:: PROVIDED RECORDS ::
※ ※ ※

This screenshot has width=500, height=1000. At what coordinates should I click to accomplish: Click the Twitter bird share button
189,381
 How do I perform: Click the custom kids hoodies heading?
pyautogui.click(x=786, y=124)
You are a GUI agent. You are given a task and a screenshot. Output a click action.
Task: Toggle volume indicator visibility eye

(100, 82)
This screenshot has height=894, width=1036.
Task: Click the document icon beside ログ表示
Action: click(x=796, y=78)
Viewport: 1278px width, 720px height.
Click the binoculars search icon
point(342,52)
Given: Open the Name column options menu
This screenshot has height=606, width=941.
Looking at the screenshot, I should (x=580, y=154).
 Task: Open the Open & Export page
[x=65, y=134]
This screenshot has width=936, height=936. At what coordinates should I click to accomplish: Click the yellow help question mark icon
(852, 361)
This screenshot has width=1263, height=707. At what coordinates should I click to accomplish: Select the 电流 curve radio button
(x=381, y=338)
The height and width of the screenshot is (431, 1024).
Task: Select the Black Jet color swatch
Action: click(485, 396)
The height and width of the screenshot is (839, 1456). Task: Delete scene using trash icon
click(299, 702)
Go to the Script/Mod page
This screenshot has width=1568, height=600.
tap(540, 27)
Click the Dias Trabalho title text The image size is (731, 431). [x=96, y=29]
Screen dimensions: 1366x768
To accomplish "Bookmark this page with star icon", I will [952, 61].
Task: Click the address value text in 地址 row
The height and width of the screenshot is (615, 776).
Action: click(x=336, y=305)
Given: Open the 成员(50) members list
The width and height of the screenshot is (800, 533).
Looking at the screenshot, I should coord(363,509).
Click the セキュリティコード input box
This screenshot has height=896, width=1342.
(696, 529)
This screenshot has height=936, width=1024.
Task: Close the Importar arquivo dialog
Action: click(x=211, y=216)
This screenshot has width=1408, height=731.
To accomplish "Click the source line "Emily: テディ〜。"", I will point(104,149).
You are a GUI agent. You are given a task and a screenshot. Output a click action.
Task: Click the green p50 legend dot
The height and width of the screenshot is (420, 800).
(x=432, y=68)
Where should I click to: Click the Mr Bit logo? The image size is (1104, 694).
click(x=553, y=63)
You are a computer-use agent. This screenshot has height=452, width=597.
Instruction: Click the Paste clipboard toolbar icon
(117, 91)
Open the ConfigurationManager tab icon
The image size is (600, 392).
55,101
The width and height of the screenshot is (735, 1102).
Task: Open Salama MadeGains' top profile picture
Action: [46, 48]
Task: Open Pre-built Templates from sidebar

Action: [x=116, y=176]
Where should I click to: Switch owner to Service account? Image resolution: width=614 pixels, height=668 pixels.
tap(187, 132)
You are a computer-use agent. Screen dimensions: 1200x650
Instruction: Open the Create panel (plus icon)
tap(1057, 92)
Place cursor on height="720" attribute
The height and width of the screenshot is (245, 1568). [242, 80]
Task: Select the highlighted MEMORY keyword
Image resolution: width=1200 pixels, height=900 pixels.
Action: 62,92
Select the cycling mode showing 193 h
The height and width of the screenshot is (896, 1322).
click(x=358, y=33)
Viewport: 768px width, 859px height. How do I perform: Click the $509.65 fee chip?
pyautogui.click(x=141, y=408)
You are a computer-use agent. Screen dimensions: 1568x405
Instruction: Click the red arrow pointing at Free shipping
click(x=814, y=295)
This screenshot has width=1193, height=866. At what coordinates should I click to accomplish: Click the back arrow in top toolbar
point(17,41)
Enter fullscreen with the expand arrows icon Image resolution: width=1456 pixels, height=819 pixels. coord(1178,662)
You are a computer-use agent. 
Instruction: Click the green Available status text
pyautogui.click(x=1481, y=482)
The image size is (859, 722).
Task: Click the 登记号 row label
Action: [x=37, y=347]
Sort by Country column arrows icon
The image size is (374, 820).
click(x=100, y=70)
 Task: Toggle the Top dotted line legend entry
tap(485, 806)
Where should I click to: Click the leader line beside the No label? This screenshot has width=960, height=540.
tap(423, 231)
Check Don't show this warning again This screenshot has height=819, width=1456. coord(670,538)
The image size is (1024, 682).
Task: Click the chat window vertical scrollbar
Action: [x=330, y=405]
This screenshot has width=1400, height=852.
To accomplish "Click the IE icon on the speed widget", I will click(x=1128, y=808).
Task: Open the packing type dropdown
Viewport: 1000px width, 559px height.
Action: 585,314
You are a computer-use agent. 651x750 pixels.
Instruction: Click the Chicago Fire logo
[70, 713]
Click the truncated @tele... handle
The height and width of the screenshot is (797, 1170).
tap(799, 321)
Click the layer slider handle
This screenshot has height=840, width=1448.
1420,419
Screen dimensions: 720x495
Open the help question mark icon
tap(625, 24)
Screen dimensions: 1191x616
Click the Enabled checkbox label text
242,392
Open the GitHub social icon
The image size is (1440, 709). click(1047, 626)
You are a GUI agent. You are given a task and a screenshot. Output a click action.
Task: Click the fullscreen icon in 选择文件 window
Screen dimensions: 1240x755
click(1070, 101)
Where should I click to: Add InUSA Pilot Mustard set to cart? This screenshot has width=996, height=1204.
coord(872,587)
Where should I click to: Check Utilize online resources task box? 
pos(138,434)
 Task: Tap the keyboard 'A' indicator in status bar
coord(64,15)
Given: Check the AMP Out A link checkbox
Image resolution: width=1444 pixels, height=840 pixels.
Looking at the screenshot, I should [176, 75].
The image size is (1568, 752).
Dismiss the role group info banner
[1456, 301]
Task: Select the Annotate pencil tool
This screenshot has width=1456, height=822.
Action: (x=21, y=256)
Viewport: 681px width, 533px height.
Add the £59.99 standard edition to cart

※ ※ ※

:: EXERCISE DETAILS ::
Locate every line in the items above that contains the string "help", treating uppercase and lowercase as different, and copy each of those lines.

:: WRITTEN SOLUTION ::
This screenshot has width=936, height=936. At what coordinates should I click to accomplish: Click the yellow help question mark icon
Open the help question mark icon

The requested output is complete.